For plug-in hybrid electric vehicles (PHEVs), the process is more complex. The EV home charging rate cannot be used. Instead, businesses must calculate the actual electricity costs incurred to charge the PHEV and maintain records to support these calculations.
Reportable Fringe Benefits
Even though the private use of an eligible electric car is exempt from FBT, it is not exempt from reporting! It is still classified as a reportable fringe benefit. This means that employers must determine the notional taxable value of the benefit and report it for employees who have access to the vehicle.
Example Scenarios
To help illustrate how these rules work in practice, let’s look at two example scenarios.
Example 1: Novated Lease for a PHEV
Simon enters into a novated lease with his employer for a plug-in hybrid electric vehicle (PHEV). His lease starts on 1 April 2024 and runs for 3 years, with an option to extend for an additional 2 years starting 1 April 2027.
- Since Simon starts using the vehicle before 1 April 2025, and the requirements for the electric car exemption are met, his private use of the PHEV is exempt from FBT until 31 March 2027.
- However, because the lease extension is optional, the exemption will not apply after 31 March 2027.
Example 2: Tesla Model Y Purchase
In a second example, Simon purchases a 2024 Tesla Model Y under a maintained novated lease arrangement. The vehicle’s purchase price (including registration and stamp duty) is $62,000 and is used for both private and business purposes.

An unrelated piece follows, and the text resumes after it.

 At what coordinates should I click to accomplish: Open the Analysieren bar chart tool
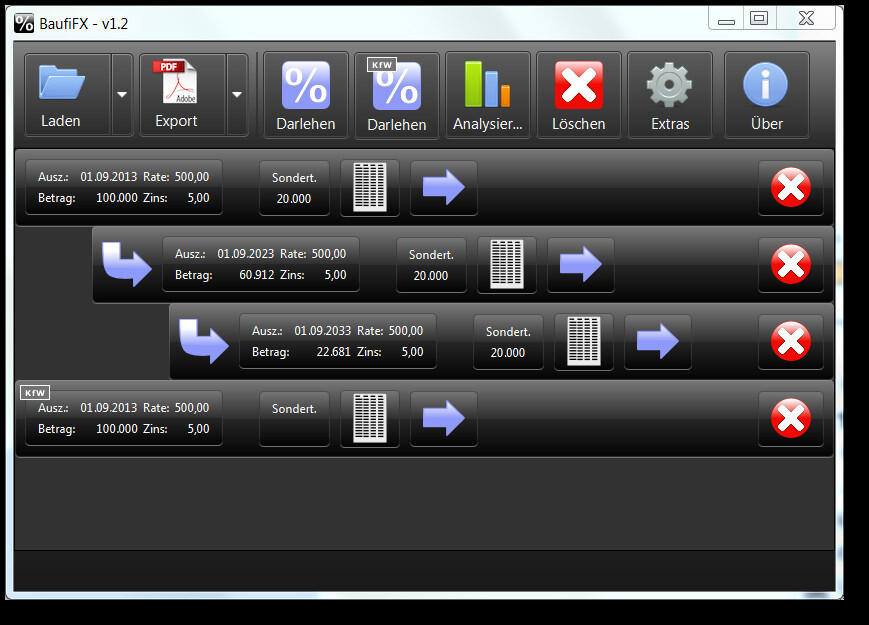tap(488, 95)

Simon drives an estimated 10,000 km per year, with 75% of the charging done at home. The total annual cost breakdown is as follows:
- Electricity Expense: $315 (calculated using the EV home charging rate)
- Lease Payments: $21,563
- Registration: $700
- Insurance: $1,200
- Repairs & Servicing: $2,300
Total Annual Costs: $26,078
If Simon opts for salary packaging, his employer calculates his adjusted gross salary, excluding FBT and lease payments, leaving Simon with a higher disposable income compared to if he had paid for the vehicle using after-tax income.
Final Thoughts
Zero and low emissions vehicles offer a wealth of benefits to both employees and employers, particularly when it comes to FBT exemptions and tax-efficient salary packaging. With the ongoing phase-out of exemptions for PHEVs starting in 2025, it's crucial for businesses and employees to stay informed and plan accordingly.
By choosing ZLEVs as part of salary packaging or company car schemes, employers can promote sustainability while providing significant financial benefits to their employees. As governments around the world continue to push for greener transportation, it's clear that these vehicles will play an important role in the future of business and personal mobility.